Corriere della Sera, 13 settembre 2026
Ilaria Salis, conto pignorato
Oltre alla condanna a pagare circa 300mila euro a due ex collaboratori, all’eurodeputata di Avs Ilaria Salis sarebbe stato pignorato il conto corrente per non aver pagato settemila euro di spese legali. È quanto ha rilevato ieri Il Giornale. Il Tribunale del lavoro di Milano ha condannato in primo grado Salis a ricompensare con circa 150mila euro ciascuno gli ormai ex assistenti Valentina Dadda e Francois Gelmetti che le avevano fatto causa per essere stati licenziati nel 2025 senza giusta causa. L’eurodeputata ha presentato appello chiedendo anche con due differenti ricorsi la sospensione dell’esecuzione della sentenza, ma entrambi i procedimenti sono stati respinti ad agosto, con annessa condanna a pagare le spese legali. Ad ottobre ci sarà l’udienza per l’appello. I legali della parlamentare europea ribattono: «Non vi è stato alcun rifiuto di pagare.
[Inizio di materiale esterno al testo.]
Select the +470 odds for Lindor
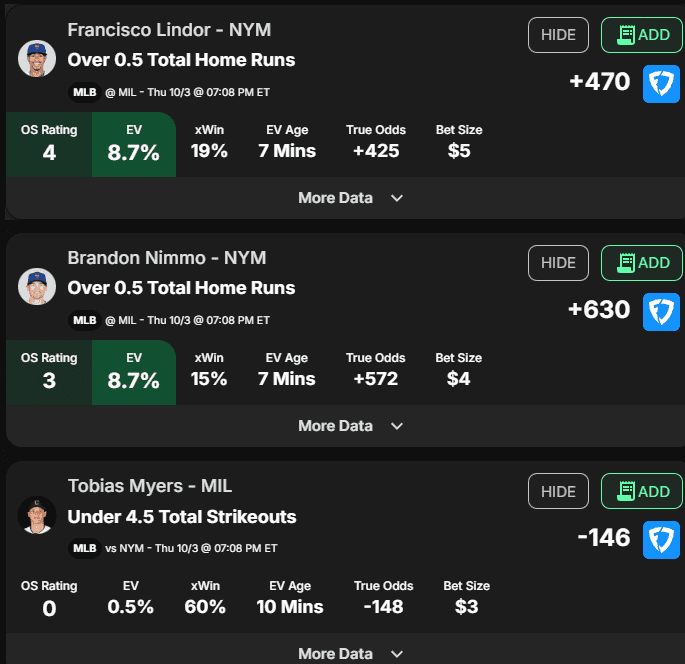 600,82
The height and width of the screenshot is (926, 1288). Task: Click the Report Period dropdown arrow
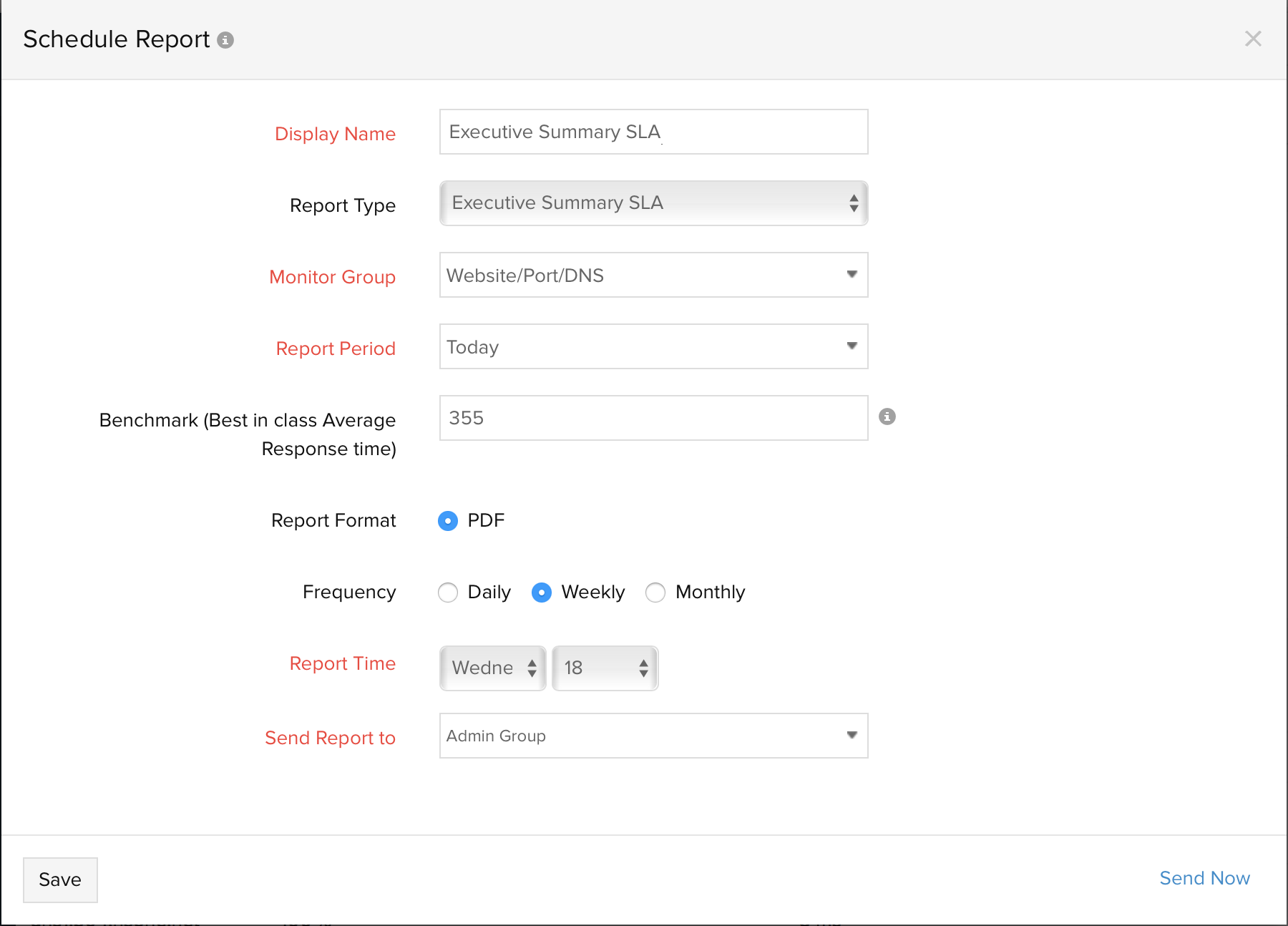point(852,346)
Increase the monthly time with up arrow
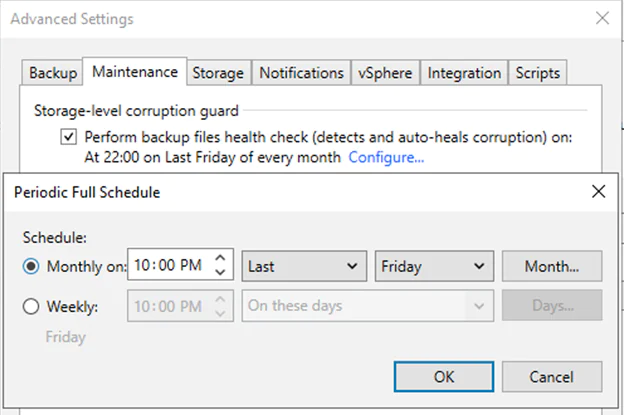Screen dimensions: 624x415 [223, 259]
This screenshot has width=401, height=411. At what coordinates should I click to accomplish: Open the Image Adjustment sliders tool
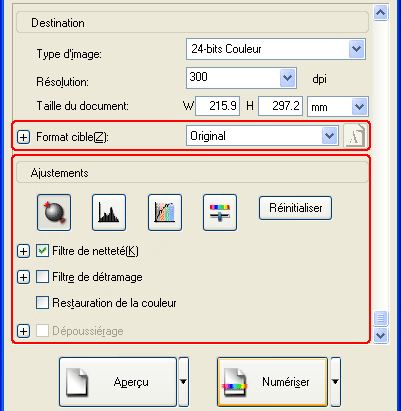point(220,213)
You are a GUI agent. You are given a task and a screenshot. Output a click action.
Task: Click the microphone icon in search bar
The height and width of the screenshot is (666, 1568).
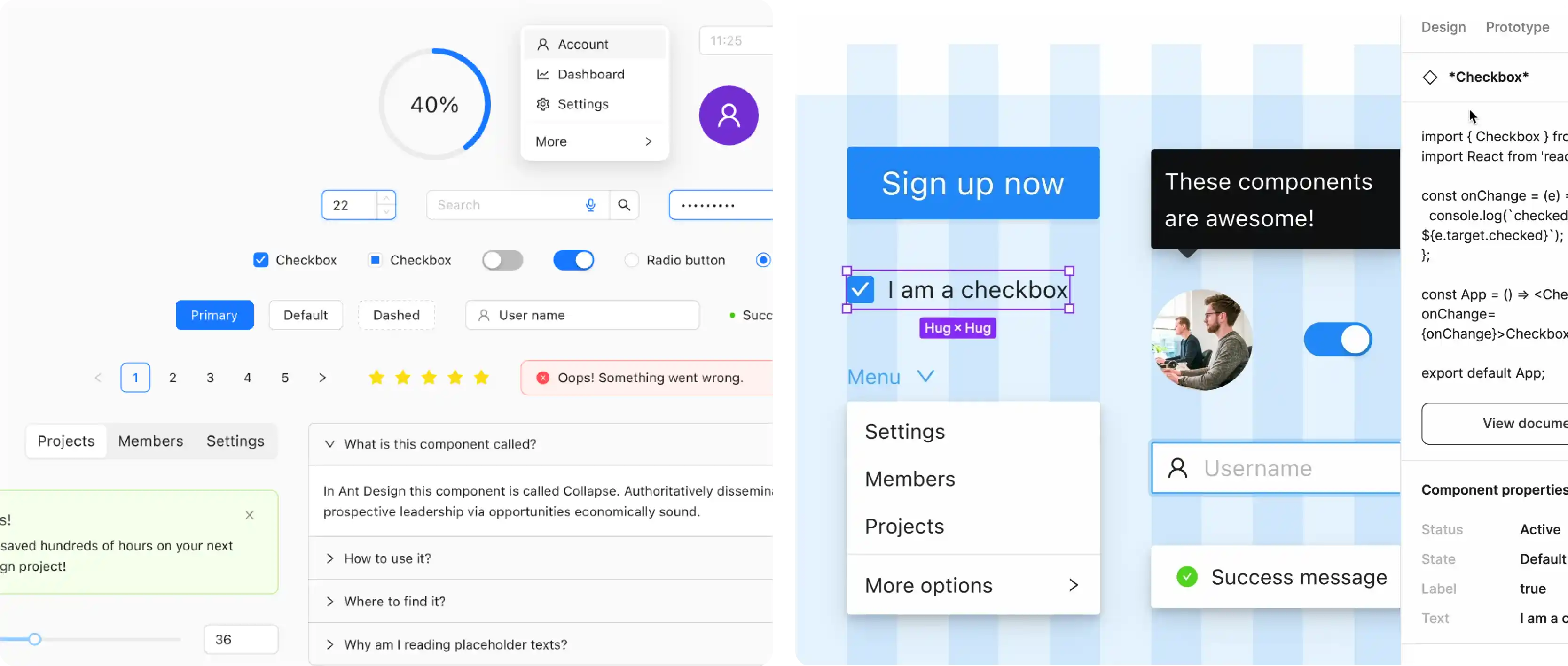[x=591, y=205]
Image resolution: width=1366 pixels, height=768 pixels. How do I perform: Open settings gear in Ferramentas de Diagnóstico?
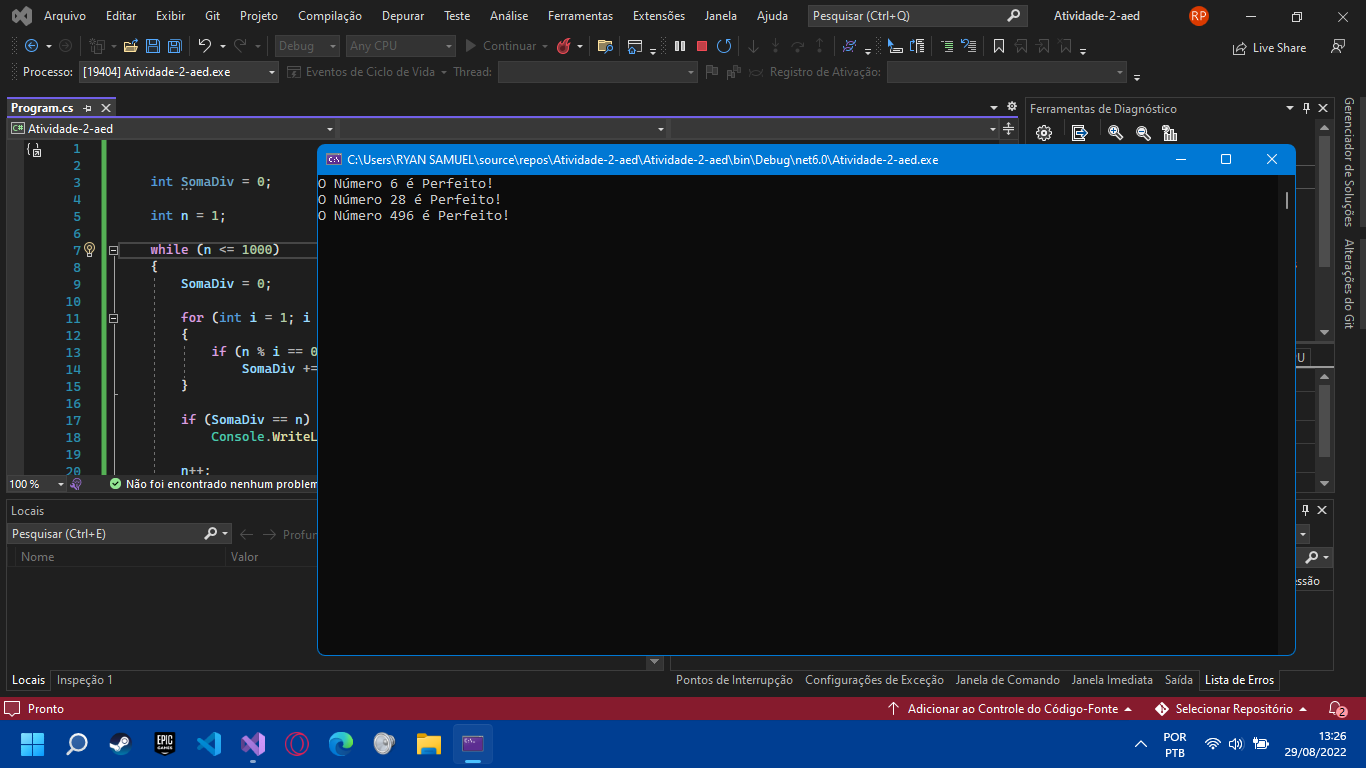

Nessuna richiesta di pagamento le è stata portata compiutamente a conoscenza». E precisano che, nonostante sia titolare di un domicilio digitale regolarmente iscritto, Salis «non ha ricevuto a tale indirizzo né l’atto di precetto né l’atto di pignoramento e, a tutt’oggi, non è a conoscenza dell’esatto importo preteso né delle coordinate necessarie per effettuare il pagamento». Al contrario, «l’onorevole aveva incaricato i difensori di contattare le controparti al fine di proporre una definizione rateale delle somme eventualmente dovute».